Abstract Objective Evaluate neurocognitive change after single low-dose targeted intra-arterial (IA) bevacizumab in patients with brain radiation necrosis. Methods Phase II, single-arm, prospective trial. 10 adults underwent targeted 2.5 mg/kg IA bevacizumab. Neurocognitive indices (Neuropsychological Assessment Battery® and Wechsler Test of Adult Reading) were measured at baseline and 12-months to document performance in 5 domains: Attention, Language, Learning and Memory, Visuospatial, and Executive Function. Clinical indices also quantified. Data (mean ± SD, 95% confidence interval [CI], Cohen’s d) were analyzed using paired t tests. Null hypothesis rejected for p < 0.05. Results At baseline, Numbers-&-Letters Speed T-score (38.2 ± 10.7) indicated decreased processing speed consistent with sub-cortical pattern of illness.
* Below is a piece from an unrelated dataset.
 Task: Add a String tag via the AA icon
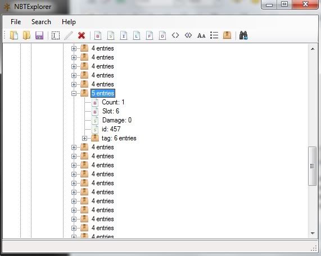(x=201, y=35)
All other baseline neurocognitive indices were within normalized means (image). 12-months post-treatment, Numbers-&-Letters Errors T-score increased by 6.0 ± 4.9 [95%CI 1.9,10.1] (t = 3.464, d = 1.225, p = 0.010). List-Learning List-Long-Delayed-Recall T-score increased by 9.0 ± 5.6 [95% CI 4.3,13.7] (t = 4.520, d = 1.598, p = 0.003) and Design-Construction T-score increased by 3.5 ± 4.1 [95%CI 0.04,7.0] (t = 2.391, d = 0.845, p = 0.048). Volume of radiation necrosis decreased by 74.4 ± 14.7% (t = −3.308, d = 1.169, p = 0.013). Headache decreased by 84.4 ± 18.2% (t = −3.495, d = 1.236, p = 0.010). 0/10 died or exhibited AEs attributed to bevacizumab. 2/10 patients experienced radiation necrosis recurrence at months 10 and 11, respectively. Conclusions Single low-dose intra-arterial targeted bevacizumab led to durable neuropsychological performance increase in memory retrieval and visuospatial ability consistent with improvement in sub-cortical function. To our knowledge this is the first prospective report of this novel approach in adults. Clinical improvements mirrored neuropsychologic improvements. Randomized trials are needed comparing targeted low-dose IA bevacizumab to multi-cycle IV bevacizumab at higher doses to determine which is best alternative in brain radiation necrosis.